おはなし | ナノ
流れっぱなしの愛情2



「ほら、鉢屋。あったまったら手を出しな」
「えー…ってかこんな血も止まった傷に気付くとか、マジで暴君ですか嗅覚犬並み」
「怪我に関してだけね。ああほら、結構肉が抉れてるじゃないか。痕が残りそうだなぁ。何か掴んだの?」
「皿が割れまして、片付けてたらこう、グサッと」
「うわぁ痛い」
「棒読みですね」
「うわぁ!痛い!」
「言い直さなくていいです。え、これ遊ばれてる?私ファイト」
「ふぁいとー」
「なんだろう今日の善法寺先輩どうしようもなくイラッときますね」
「きっとさっき僕がいない間に医務室の薬をこっそり使おうとしてた鍛錬馬鹿共のせいじゃないかな」
「なんてこった私一ミリも関係ない」


雑談しながら軟膏を塗り細く裂いた包帯を巻いて行く。くるくると巻かれる包帯は白くて、まるで伊作くんの様だといつも思う。いや、見た目じゃなくて中身ね中身。天使みたい。ちなみに先程鍛練馬鹿達をぐるぐる巻きにしてたときは女王様みたいでした。
そりゃあ、土色に「いさく」と描かれた僕とはまるで違う、人間の身体が羨ましくないと言ったら嘘になる。
僕も伊作くんと同じ人間だったら、どんな感じだったろう。中身が冷えないよう気をつけたり、落された時も踏ん張って布の上に落ちたりしてるから、結構気の回る小器用な人間だろうか。伊作くんと同じように学園に通って、同じように制服を着て、授業に出て、怪我をしたら手当てをしてもらって。
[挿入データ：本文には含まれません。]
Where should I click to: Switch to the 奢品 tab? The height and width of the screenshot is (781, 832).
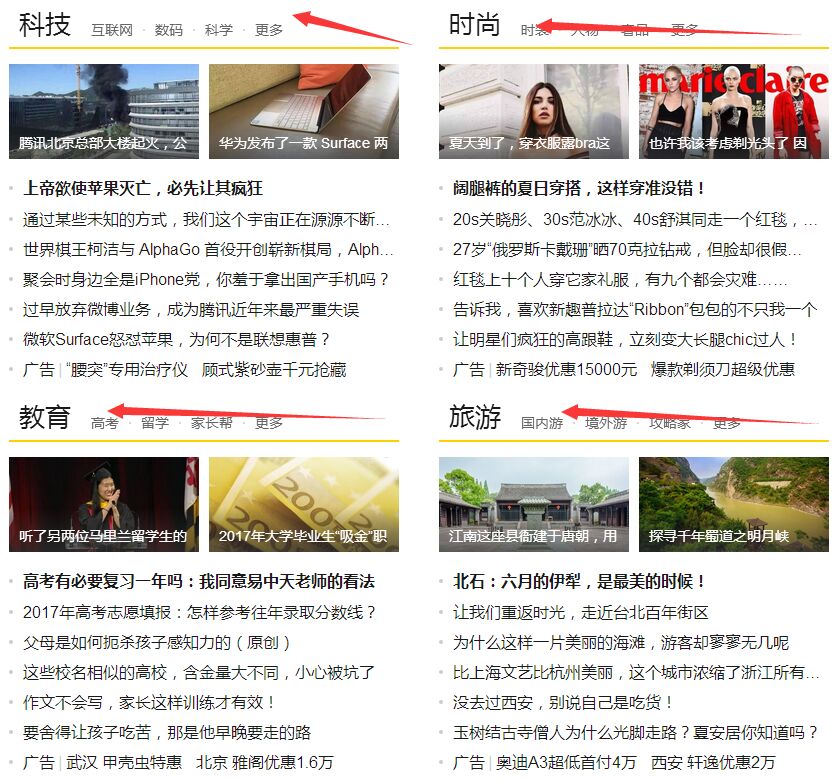click(635, 30)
何より落された瞬間に伊作くんとお別れすることになると怯える生活とオサラバ出来る。
それはとても素晴らしいことの様に思えた。


「大事にしなよ。身体は一度壊れたら、元には戻らないんだから」


伊作くんがその言葉を言うまでは。


そうか、結局人間だっていつ壊れるか分からないものね。だったら僕はまだ、湯飲みがいいな。壊れるのは怖いけど、怪我して君を困らせることもないし、予算削減で数の減った貴重な薬を消費することもないし。
それに何より湯飲みだったら、君に使ってもらえる。


君の柔らかくて桃色の唇に堂々とキス出来るもの。


「こんな怪我、すぐに治りますよ」
「痕残っちゃうかも」
「…痕よりも、問題は皿です。直りますかね」
「留さんに直してもらえば。割れた液晶画面でさえも直す男だよ」
「万能すぎですね。カムバック室町」


なんてこった。僕の長年の悩みが数秒で終了のお知らせ。食満留三郎様の偉大さを垣間見ました。今まで伊作くんと同室…ギリッとか伊作くんの親友…ギリリッとか思っててごめん。そして噛み締める歯が無いのに歯軋り出来る僕はやっぱり小器用。
「もうあの人忍者諦めて修理屋開いたらいいと思うんですが」と呆れる鉢屋に、「それは僕が寂しいから嫌だなぁ」と苦笑いな伊作くん。やっぱり留三郎この野郎伊作くんに寂しいと思ってもらえるなんてギリッと歯軋りしたのはここだけの秘密だ。